Abta 2012: More personalised travel deals will 'change business forever', warns Qubit

Abta 2012: More personalised travel deals will 'change business forever', warns Qubit

Read all our other Abta Travel Convention 2012 coverage here

Customers are increasingly going to trade their personal data for better, more personalised deals and travel firms who are set up to meet this challenge will win out in the future.

Graham Cooke, founder and chief executive of web analytics specialist QuBit, told Travel Convention delegates that “data ostriches” will lose out as the consumer takes on more power.

“They are going to be in charge of their data and are going to trade that for with you to get a better deal.

“99% of users are willing to allow cookies on their browser because they know the benefits of a more personalised experience.

“It will come to a point where users will have a problem if you do not provide a personalised service. The travel industry is sitting on the greatest asset of consumer data and a great opportunity to build a faster and more personalised experience for your customers.”

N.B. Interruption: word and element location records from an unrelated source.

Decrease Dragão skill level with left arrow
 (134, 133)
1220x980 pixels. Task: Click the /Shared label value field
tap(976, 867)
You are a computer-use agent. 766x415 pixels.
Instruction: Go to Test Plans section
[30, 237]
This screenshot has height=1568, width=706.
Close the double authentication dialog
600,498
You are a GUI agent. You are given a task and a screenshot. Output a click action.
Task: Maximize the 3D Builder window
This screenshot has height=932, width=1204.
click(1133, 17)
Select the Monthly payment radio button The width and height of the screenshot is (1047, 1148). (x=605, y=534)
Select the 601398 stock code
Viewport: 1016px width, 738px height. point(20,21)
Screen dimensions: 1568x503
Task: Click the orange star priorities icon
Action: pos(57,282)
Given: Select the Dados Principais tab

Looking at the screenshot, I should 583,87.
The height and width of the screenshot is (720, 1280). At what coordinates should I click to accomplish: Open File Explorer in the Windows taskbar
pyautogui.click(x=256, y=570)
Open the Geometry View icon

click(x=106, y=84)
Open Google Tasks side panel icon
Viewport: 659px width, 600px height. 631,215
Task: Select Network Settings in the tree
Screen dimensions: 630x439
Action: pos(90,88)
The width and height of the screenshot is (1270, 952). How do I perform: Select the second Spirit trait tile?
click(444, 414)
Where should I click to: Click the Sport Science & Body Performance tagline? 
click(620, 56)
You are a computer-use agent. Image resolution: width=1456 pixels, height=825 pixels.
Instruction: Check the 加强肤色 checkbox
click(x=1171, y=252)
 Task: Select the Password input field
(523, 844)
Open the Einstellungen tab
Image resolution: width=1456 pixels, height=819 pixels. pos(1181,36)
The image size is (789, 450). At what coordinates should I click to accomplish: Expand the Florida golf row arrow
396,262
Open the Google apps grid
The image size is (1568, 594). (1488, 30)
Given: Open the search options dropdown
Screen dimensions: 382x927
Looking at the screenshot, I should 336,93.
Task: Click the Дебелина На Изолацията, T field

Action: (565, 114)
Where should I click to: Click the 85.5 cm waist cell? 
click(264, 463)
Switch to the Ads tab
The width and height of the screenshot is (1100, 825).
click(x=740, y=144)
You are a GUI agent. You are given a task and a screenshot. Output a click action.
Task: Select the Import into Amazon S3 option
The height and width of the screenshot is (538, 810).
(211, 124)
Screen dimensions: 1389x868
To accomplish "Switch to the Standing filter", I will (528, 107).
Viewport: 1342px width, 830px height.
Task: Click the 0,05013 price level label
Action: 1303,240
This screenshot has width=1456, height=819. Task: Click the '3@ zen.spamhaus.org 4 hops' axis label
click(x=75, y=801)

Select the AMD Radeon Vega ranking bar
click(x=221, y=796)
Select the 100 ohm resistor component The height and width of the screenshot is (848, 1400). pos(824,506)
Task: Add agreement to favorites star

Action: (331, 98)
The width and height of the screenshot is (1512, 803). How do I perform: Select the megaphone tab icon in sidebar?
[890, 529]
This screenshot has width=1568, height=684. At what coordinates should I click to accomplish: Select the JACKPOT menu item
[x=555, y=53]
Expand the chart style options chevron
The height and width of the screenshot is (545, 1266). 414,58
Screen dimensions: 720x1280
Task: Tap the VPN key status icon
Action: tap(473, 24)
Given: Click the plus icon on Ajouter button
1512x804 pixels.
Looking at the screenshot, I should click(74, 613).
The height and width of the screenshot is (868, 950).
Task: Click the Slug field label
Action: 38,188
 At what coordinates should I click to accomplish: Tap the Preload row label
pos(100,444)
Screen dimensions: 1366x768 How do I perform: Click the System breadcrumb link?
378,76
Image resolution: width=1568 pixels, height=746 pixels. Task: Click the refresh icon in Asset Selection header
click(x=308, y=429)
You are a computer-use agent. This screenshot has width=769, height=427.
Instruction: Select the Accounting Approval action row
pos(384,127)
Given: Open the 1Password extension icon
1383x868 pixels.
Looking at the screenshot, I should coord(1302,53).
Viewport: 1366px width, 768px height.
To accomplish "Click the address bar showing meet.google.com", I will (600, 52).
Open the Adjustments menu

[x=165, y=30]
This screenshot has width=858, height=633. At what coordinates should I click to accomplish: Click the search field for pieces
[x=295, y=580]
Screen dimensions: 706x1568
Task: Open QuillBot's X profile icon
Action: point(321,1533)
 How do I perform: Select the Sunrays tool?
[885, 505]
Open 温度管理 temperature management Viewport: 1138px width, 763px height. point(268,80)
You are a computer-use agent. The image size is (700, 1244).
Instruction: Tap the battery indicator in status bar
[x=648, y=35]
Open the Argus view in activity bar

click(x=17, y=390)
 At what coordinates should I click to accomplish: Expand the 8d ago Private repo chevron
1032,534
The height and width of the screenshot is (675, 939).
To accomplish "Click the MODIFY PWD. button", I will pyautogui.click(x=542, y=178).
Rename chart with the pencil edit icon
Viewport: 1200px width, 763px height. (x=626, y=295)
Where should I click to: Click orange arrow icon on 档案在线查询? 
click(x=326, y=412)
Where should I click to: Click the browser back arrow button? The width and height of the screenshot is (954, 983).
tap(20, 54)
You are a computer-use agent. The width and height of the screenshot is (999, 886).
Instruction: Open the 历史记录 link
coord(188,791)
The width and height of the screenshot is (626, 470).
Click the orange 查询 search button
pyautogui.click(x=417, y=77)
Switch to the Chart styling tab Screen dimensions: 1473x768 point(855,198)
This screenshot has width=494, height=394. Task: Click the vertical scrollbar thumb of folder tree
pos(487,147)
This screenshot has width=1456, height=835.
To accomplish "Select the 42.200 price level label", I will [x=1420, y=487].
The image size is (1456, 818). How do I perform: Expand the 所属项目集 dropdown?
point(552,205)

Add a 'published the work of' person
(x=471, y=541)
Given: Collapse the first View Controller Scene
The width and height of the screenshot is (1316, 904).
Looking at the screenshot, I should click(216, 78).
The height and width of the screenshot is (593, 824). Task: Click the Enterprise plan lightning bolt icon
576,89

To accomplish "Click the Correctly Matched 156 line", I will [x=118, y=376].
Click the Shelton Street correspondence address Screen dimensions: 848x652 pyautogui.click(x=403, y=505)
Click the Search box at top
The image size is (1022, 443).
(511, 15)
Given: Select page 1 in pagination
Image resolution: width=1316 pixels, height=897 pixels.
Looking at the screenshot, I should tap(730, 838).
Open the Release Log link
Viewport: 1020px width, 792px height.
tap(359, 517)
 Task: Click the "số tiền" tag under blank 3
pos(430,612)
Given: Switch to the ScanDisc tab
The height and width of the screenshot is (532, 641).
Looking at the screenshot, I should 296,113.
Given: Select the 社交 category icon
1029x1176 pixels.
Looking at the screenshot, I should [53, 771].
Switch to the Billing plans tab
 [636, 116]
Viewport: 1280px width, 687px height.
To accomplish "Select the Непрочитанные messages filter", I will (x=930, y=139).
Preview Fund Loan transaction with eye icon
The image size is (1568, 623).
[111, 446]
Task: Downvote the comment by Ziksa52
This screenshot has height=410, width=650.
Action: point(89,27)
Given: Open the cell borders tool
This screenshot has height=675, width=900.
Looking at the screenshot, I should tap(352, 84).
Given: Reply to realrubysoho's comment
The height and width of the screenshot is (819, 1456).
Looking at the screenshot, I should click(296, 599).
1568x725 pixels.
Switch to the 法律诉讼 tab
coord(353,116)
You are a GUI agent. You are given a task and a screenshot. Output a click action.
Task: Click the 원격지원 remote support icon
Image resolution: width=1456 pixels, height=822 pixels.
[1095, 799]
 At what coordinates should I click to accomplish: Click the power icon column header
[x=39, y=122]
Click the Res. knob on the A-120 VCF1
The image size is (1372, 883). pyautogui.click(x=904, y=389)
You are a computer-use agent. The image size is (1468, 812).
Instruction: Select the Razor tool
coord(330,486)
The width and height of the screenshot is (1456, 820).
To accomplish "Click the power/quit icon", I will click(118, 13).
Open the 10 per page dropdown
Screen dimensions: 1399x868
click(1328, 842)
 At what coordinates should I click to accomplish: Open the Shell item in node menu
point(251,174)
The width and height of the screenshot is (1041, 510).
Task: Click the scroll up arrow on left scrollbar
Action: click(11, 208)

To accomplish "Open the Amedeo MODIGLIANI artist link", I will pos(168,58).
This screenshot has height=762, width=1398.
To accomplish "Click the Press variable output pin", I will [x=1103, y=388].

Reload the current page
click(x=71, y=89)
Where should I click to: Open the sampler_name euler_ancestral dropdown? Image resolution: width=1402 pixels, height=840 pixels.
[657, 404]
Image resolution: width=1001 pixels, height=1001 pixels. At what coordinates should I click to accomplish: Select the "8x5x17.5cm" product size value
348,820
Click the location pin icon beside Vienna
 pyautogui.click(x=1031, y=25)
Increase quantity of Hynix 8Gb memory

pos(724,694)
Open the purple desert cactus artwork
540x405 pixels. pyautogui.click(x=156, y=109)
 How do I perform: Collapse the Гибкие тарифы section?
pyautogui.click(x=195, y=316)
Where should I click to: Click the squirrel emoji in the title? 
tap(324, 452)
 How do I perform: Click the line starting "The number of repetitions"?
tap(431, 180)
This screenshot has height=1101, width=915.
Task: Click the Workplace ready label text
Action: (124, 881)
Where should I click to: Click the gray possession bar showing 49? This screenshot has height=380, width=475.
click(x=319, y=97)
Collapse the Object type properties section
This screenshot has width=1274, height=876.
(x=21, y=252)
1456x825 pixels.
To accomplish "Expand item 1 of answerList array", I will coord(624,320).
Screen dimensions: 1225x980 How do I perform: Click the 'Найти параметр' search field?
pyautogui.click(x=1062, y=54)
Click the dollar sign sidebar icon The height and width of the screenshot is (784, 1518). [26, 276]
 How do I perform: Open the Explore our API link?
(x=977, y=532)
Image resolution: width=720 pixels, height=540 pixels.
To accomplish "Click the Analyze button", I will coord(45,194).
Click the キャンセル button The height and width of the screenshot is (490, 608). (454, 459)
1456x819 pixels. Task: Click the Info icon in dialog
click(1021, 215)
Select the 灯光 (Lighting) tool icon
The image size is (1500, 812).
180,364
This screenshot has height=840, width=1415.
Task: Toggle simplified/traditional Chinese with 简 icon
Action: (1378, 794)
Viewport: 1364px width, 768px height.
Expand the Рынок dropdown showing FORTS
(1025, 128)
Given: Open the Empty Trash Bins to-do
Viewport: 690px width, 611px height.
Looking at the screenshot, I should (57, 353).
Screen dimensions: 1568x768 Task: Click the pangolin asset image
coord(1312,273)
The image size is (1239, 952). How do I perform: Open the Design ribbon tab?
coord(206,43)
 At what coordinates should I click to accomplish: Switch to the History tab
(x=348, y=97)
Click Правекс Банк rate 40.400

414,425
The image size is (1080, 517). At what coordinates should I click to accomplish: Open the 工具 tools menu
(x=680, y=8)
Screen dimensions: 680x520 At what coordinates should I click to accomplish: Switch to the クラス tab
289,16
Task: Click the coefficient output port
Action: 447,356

Cooke said the advent of Big Data – the ability to process huge amounts of customer information in a meaningful way – is the next big revolution online.

“It’s going to change the way you do business forever,” he said. “How do you recreate that high street sales experience on a laptop or a mobile device?

“You do not have that one-to-one connection you used to have. The sales funnel is far more complex online.

“Online there are barriers of complexity to providing a better experience for customers. How do you break those barriers down?

“At the moment we are in the dark and we have been in the dark for the last 15 years. This is what Big Data is going to do. It’s going to change our ability to understand our customers.

“We are coming into the light now. This is going to be the single best opportunity to sell more effectively.”

Cooke said a data-driven strategy will be like having a firm’s best sales person constantly available whenever a visitor comes to the website.

He picked out booking.com as a prime exponent in this area by showing visitors what the most viewed hotels are, something which provides a “trigger for conversion”.

QuBit customer Travelzoo is also using customer data to understand the best time to send its database a deals email, and Lowcost Holidays is using targeted messages to alert customers of price changes.

Cooke said 92% of customers to a travel website will not convert and 60% of visitors never return after a first visit, and yet firms are spending a lot of money attracting them to the site.

And yet the company behind the site knows a lot about that visitor, but is not using that information to create a more personalised experience that could persuade them to book.

Big Data will allow the often-conflicting requirements of web marketers and technology developers to come together to create a more agile, quicker working environment, Cooke said.

Using tag management, he said websites’ codes can be changed very quickly so that what used to take a day can now take a matter of seconds.

To prove this he showed a video demonstrating how a change was made by QuBit developers in 38 seconds, faster than it took someone to eat a hot dog.

“That allows you to understand why the 92% of people are not converting. It’s about making sure that information is there, making sure you are telling the customer what they want.”

Cooke said QuBit is allowing its customers to gain valuable feedback about their sites and that there has been a 26% increase in negative feedback with 66% of people saying they were disappointed about the lack of information available.